Work to be completed:
Please render every line of the records below as a JSON list of strings, one string per line, leaving out any blank lines.

Available data:
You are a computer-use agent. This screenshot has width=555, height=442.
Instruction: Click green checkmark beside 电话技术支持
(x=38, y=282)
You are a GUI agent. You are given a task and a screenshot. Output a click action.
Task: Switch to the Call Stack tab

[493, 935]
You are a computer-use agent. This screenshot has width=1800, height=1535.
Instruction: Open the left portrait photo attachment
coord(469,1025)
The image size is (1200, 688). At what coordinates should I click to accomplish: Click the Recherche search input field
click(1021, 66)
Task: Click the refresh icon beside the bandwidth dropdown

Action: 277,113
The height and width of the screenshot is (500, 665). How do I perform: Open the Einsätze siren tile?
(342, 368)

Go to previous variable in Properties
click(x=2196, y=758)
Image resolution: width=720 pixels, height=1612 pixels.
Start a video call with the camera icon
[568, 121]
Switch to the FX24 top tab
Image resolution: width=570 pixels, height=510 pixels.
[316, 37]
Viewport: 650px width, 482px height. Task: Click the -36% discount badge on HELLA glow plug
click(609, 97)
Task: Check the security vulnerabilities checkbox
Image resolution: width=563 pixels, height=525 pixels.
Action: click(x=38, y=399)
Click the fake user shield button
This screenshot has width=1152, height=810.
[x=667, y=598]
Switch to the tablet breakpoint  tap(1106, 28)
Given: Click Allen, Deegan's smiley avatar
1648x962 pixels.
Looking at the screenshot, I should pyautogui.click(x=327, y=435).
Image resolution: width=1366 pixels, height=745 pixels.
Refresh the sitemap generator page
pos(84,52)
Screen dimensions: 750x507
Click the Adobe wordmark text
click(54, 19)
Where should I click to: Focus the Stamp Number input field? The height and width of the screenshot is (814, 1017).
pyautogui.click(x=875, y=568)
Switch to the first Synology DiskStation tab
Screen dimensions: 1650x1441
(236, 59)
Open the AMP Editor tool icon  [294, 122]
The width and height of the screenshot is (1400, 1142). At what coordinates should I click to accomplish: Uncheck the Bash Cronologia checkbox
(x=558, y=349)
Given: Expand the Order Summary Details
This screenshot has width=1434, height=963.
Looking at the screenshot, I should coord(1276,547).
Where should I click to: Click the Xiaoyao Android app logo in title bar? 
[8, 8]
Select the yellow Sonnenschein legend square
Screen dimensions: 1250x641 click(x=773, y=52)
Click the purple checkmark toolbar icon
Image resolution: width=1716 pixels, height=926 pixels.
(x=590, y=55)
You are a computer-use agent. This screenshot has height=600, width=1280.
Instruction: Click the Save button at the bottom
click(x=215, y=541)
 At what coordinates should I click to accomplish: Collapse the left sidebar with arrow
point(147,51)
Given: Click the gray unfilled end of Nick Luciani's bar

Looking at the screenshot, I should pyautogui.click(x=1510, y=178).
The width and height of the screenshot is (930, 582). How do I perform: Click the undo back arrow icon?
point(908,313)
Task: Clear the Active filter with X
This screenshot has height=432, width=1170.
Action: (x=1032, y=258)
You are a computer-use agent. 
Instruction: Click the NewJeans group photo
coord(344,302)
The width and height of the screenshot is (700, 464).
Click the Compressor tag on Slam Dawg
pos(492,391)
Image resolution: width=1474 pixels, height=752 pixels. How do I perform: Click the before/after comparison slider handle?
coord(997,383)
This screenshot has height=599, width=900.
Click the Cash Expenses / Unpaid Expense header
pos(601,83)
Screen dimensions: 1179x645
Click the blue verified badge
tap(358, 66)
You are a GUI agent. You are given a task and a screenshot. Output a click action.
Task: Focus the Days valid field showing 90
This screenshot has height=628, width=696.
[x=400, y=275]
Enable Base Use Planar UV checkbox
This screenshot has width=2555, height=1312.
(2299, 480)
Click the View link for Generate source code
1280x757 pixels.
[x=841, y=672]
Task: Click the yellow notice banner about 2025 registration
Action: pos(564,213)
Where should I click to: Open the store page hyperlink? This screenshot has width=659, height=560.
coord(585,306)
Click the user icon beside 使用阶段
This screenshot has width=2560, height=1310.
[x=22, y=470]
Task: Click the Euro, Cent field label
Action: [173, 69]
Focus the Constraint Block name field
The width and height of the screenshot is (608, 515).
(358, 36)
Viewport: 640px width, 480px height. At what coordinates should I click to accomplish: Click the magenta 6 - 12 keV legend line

Worked answer:
[
  "You are a computer-use agent. This screenshot has width=555, height=442.",
  "Instruction: Click green checkmark beside 电话技术支持",
  "(x=38, y=282)",
  "You are a GUI agent. You are given a task and a screenshot. Output a click action.",
  "Task: Switch to the Call Stack tab",
  "[493, 935]",
  "You are a computer-use agent. This screenshot has width=1800, height=1535.",
  "Instruction: Open the left portrait photo attachment",
  "coord(469,1025)",
  "The image size is (1200, 688). At what coordinates should I click to accomplish: Click the Recherche search input field",
  "click(1021, 66)",
  "Task: Click the refresh icon beside the bandwidth dropdown",
  "Action: 277,113",
  "The height and width of the screenshot is (500, 665). How do I perform: Open the Einsätze siren tile?",
  "(342, 368)",
  "Go to previous variable in Properties",
  "click(x=2196, y=758)",
  "Image resolution: width=720 pixels, height=1612 pixels.",
  "Start a video call with the camera icon",
  "[568, 121]",
  "Switch to the FX24 top tab",
  "Image resolution: width=570 pixels, height=510 pixels.",
  "[316, 37]",
  "Viewport: 650px width, 482px height. Task: Click the -36% discount badge on HELLA glow plug",
  "click(609, 97)",
  "Task: Check the security vulnerabilities checkbox",
  "Image resolution: width=563 pixels, height=525 pixels.",
  "Action: click(x=38, y=399)",
  "Click the fake user shield button",
  "This screenshot has width=1152, height=810.",
  "[x=667, y=598]",
  "Switch to the tablet breakpoint  tap(1106, 28)",
  "Given: Click Allen, Deegan's smiley avatar",
  "1648x962 pixels.",
  "Looking at the screenshot, I should pyautogui.click(x=327, y=435).",
  "Image resolution: width=1366 pixels, height=745 pixels.",
  "Refresh the sitemap generator page",
  "pos(84,52)",
  "Screen dimensions: 750x507",
  "Click the Adobe wordmark text",
  "click(54, 19)",
  "Where should I click to: Focus the Stamp Number input field? The height and width of the screenshot is (814, 1017).",
  "pyautogui.click(x=875, y=568)",
  "Switch to the first Synology DiskStation tab",
  "Screen dimensions: 1650x1441",
  "(236, 59)",
  "Open the AMP Editor tool icon  [294, 122]",
  "The width and height of the screenshot is (1400, 1142). At what coordinates should I click to accomplish: Uncheck the Bash Cronologia checkbox",
  "(x=558, y=349)",
  "Given: Expand the Order Summary Details",
  "This screenshot has width=1434, height=963.",
  "Looking at the screenshot, I should coord(1276,547).",
  "Where should I click to: Click the Xiaoyao Android app logo in title bar? ",
  "[8, 8]",
  "Select the yellow Sonnenschein legend square",
  "Screen dimensions: 1250x641 click(x=773, y=52)",
  "Click the purple checkmark toolbar icon",
  "Image resolution: width=1716 pixels, height=926 pixels.",
  "(x=590, y=55)",
  "You are a computer-use agent. This screenshot has height=600, width=1280.",
  "Instruction: Click the Save button at the bottom",
  "click(x=215, y=541)",
  " At what coordinates should I click to accomplish: Collapse the left sidebar with arrow",
  "point(147,51)",
  "Given: Click the gray unfilled end of Nick Luciani's bar",
  "Looking at the screenshot, I should pyautogui.click(x=1510, y=178).",
  "The width and height of the screenshot is (930, 582). How do I perform: Click the undo back arrow icon?",
  "point(908,313)",
  "Task: Clear the Active filter with X",
  "This screenshot has height=432, width=1170.",
  "Action: (x=1032, y=258)",
  "You are a computer-use agent. ",
  "Instruction: Click the NewJeans group photo",
  "coord(344,302)",
  "The width and height of the screenshot is (700, 464).",
  "Click the Compressor tag on Slam Dawg",
  "pos(492,391)",
  "Image resolution: width=1474 pixels, height=752 pixels. How do I perform: Click the before/after comparison slider handle?",
  "coord(997,383)",
  "This screenshot has height=599, width=900.",
  "Click the Cash Expenses / Unpaid Expense header",
  "pos(601,83)",
  "Screen dimensions: 1179x645",
  "Click the blue verified badge",
  "tap(358, 66)",
  "You are a GUI agent. You are given a task and a screenshot. Output a click action.",
  "Task: Focus the Days valid field showing 90",
  "This screenshot has height=628, width=696.",
  "[x=400, y=275]",
  "Enable Base Use Planar UV checkbox",
  "This screenshot has width=2555, height=1312.",
  "(2299, 480)",
  "Click the View link for Generate source code",
  "1280x757 pixels.",
  "[x=841, y=672]",
  "Task: Click the yellow notice banner about 2025 registration",
  "Action: pos(564,213)",
  "Where should I click to: Open the store page hyperlink? This screenshot has width=659, height=560.",
  "coord(585,306)",
  "Click the user icon beside 使用阶段",
  "This screenshot has width=2560, height=1310.",
  "[x=22, y=470]",
  "Task: Click the Euro, Cent field label",
  "Action: [173, 69]",
  "Focus the Constraint Block name field",
  "The width and height of the screenshot is (608, 515).",
  "(358, 36)",
  "Viewport: 640px width, 480px height. At what coordinates should I click to accomplish: Click the magenta 6 - 12 keV legend line"
]